The note on top is to prevent pantry trolls causing evaporation before I've made the tart.
150 g flour
25 g sugar
A pinch of salt
70 g butter
1 egg, beaten
150 g candied peel or marmalade
150 g peach or apricot jam
75 g almond meal
3 egg whites
75 g sugar
2 tbsp icing sugar
- Pastry -- cream butter, sugar and salt then add the egg. Mix in the flour until a dough ball forms, then refrigerate for 15 minutes.
- Roll out the pastry and put in a 20 cm loose based sponge tin, without trimming. Put back in the fridge for 15 minutes.
- Heat the oven to 200C.
- Macaronade -- mix the sugar and almond meal together. Beat the egg whites until stiff. Fold in the almond meal and sugar.
- Filling -- spread the jam on the pastry base then distribute the peel evenly over the base.
- Pile the macaronade on top of the tart, using a spatula to spread it right to the edges and rough it up a bit to create attractive peaks.

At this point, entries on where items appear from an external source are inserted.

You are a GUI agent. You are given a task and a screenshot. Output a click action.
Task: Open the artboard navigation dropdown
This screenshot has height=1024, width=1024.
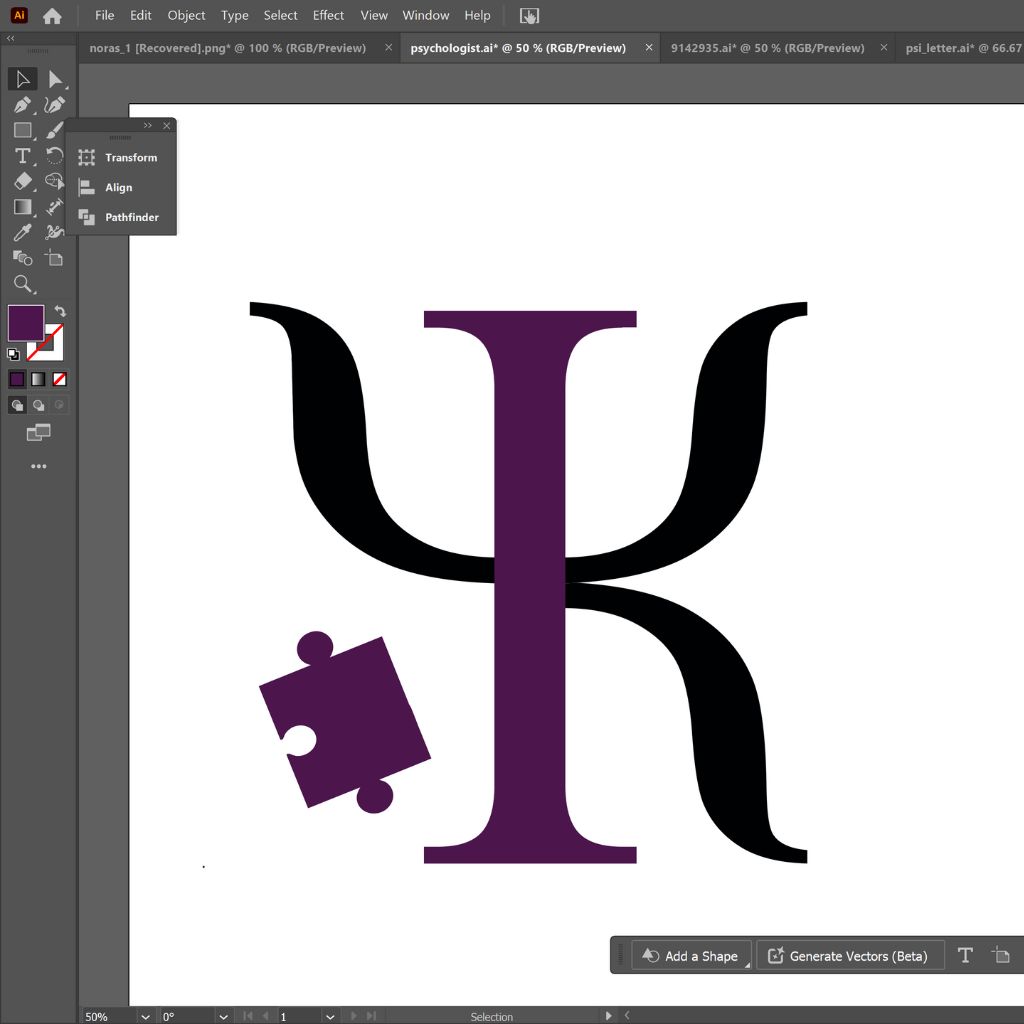point(329,1016)
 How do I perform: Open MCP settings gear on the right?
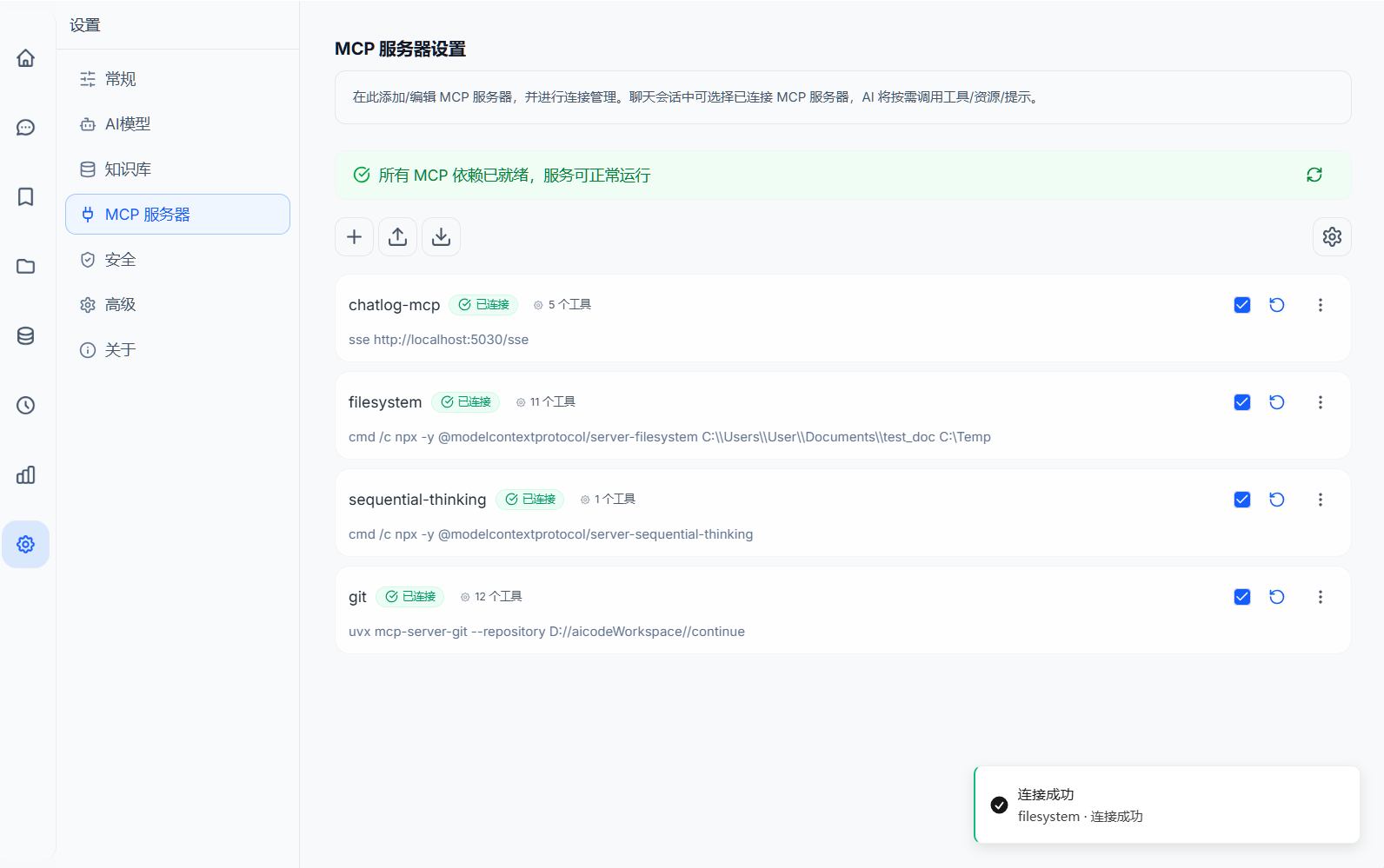[1331, 237]
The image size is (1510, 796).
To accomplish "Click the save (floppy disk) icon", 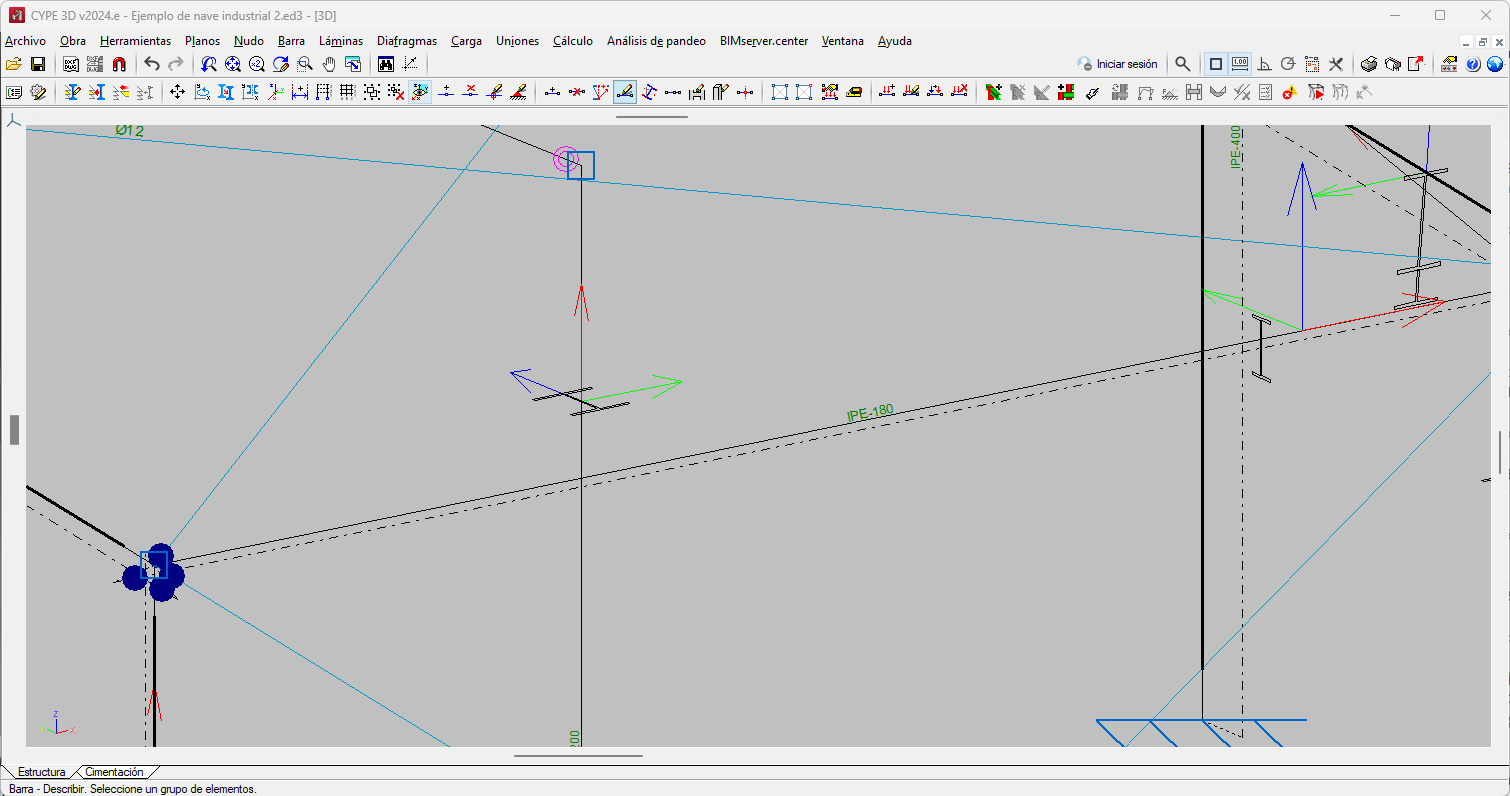I will [38, 64].
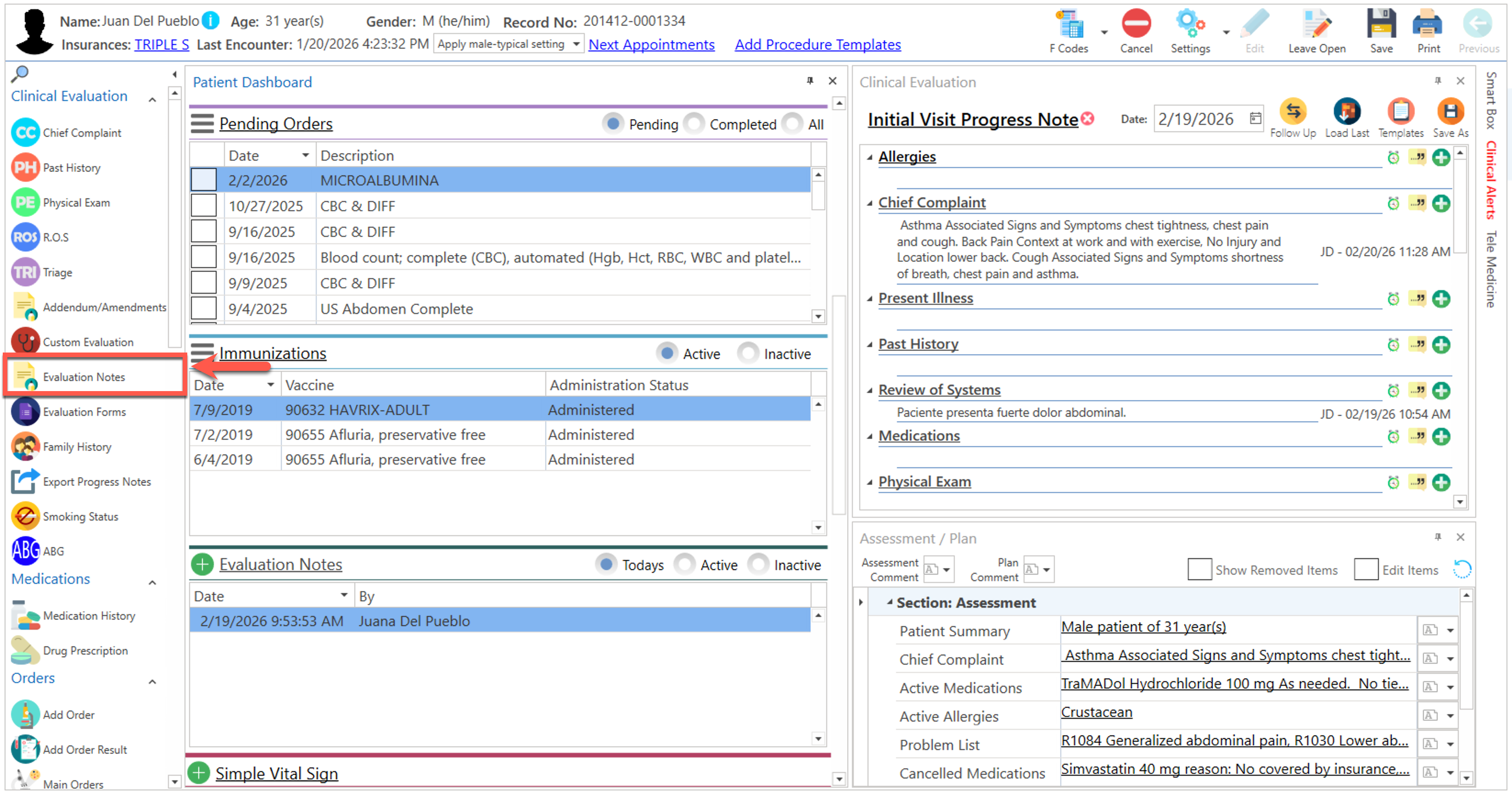Click the Load Last icon
Image resolution: width=1512 pixels, height=795 pixels.
[x=1346, y=112]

- Sift icing sugar over the macaronade and let the tart sit at room temperature for 15 minutes.
- Sift more icing sugar over the tart then bake for 30 minutes.
- Remove from oven and cool on a rack. Once cool remove from the tin. Serves 6.
The peach and apricot jam I used came from Noz. Quite by coincidence I had been planning to make Nougat de Tours, so the perfect jam's appearance in the overstock and liquidations store was obviously Fate calling me.
Certain local aficionados of the Nougat de Tours use jam made from locally grown pêches de vigne, which I must say I think is very appropriate.